La tesis es clara: Riefenstahl no sólo construyó una estética —la del poder, la masa y la perfección física como lenguaje de dominio—, sino que construyó también su propia defensa estética. Hizo de sí misma un personaje exculpable.

El documental fue inaugurado en el festival DocsBarcelona, donde generó debate incluso antes de proyectarse. La pregunta ya no es sólo si puede separarse el arte del artista. La pregunta ahora es: ¿hasta qué punto el arte puede ser arma? ¿Qué hacemos con las obras que nos deslumbran pero fueron hechas al servicio del horror?

Porque el hecho es que El triunfo de la voluntad (1935) y Olympia (1938) no son meros documentos de época. Son obras fundacionales de la gramática audiovisual moderna. Planificación milimétrica, montaje coreográfico, exaltación de los cuerpos como símbolo de pureza, uso de la música como refuerzo emocional...

- [Preguntas]
**1.** Según el texto sobre Riefenstahl, ¿en qué festival se inauguró el documental?
**2.** Reproduce palabra por palabra el fragmento del texto sobre Riefenstahl que va desde "La tesis es" hasta "un personaje exculpable.".
Responde solo con la información que aparece en el texto.

- [Registros extraídos]
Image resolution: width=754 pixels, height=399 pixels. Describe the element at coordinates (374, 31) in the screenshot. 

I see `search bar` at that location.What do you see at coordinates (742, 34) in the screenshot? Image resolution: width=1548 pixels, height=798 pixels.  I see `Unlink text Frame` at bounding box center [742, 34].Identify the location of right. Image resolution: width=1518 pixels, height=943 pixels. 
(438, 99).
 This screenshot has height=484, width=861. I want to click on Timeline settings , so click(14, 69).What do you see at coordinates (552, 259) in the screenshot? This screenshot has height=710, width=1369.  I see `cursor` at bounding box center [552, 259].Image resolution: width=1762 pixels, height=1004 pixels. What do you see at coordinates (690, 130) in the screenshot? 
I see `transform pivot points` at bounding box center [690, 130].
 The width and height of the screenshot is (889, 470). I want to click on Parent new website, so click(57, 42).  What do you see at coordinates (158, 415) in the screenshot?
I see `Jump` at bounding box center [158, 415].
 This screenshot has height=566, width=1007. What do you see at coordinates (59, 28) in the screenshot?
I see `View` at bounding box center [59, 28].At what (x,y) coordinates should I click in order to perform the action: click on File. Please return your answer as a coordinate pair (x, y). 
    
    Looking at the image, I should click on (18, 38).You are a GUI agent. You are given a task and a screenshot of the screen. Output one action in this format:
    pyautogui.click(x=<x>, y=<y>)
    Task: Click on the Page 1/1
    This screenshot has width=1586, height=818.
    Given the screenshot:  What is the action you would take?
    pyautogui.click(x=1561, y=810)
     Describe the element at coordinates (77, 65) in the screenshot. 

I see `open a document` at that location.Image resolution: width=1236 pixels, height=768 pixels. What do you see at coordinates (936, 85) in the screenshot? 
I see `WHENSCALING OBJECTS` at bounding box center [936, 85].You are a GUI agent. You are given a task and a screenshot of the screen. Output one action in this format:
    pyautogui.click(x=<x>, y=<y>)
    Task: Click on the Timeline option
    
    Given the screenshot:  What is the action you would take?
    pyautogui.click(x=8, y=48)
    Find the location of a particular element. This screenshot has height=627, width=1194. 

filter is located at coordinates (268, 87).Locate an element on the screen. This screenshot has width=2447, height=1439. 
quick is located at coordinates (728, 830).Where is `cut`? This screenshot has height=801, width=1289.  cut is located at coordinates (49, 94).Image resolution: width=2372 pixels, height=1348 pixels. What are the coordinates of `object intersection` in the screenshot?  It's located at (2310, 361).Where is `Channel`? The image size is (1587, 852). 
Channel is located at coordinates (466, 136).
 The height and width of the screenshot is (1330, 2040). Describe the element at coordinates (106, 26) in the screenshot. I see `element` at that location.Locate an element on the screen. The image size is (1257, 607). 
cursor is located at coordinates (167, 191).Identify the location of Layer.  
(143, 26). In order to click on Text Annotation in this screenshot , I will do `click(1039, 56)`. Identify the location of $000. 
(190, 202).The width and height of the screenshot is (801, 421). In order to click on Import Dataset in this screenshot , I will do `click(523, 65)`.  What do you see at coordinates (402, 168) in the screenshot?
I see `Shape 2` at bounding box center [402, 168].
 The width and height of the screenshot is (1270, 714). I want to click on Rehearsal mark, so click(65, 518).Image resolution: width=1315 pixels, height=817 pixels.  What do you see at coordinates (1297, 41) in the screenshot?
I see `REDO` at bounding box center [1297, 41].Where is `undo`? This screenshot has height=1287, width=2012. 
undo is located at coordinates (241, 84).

- [Respuestas]
**1.** En el festival DocsBarcelona.

**2.**
La tesis es clara: Riefenstahl no sólo construyó una estética —la del poder, la masa y la perfección física como lenguaje de dominio—, sino que construyó también su propia defensa estética. Hizo de sí misma un personaje exculpable.